Engagement Design

Imagine yourself as a skilled skier, having come off the lift, now advancing to the beginning of the slope. You scan the slope ahead, knowing that in moments you will be speeding across the snow. Your body dodging and weaving, maintaining speed and posture, and your spirit soaring. You are both freed from your everyday existence yet tied to the world through the textures of the snow, some powdery, some packed and slick, as your feet glide over and through them, their familiar sounds and vibrations guiding you almost unawares. People often say that such moments are among the best of their lives. Whether we participate in sports, play games, visit museums or take our families to the park or the beach, we go to great lengths to craft engaging experiences for ourselves.

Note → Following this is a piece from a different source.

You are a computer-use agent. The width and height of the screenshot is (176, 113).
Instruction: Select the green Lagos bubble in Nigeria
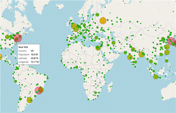tap(77, 67)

And designers of interactive technologies have heard the message. For the past two decades, fields such as HCI, interaction design, video game design, digital media production and more have increasingly focused on designing engaging experiences. Recognizing that usability is not enough, and that good interaction is grounded in purpose, meaning and value—not features—developers of interactive communications have pushed for better experiences. Yet, good experiences are not easy to design. They are ephemeral and intangible.

They are difficult to define, let alone model—at least in a way that captures what really matters about them. Speaking as a professor of experience design, a designer and a consumer, great experiences all too often seem to slip out of my grasp, and design efforts too often come up short.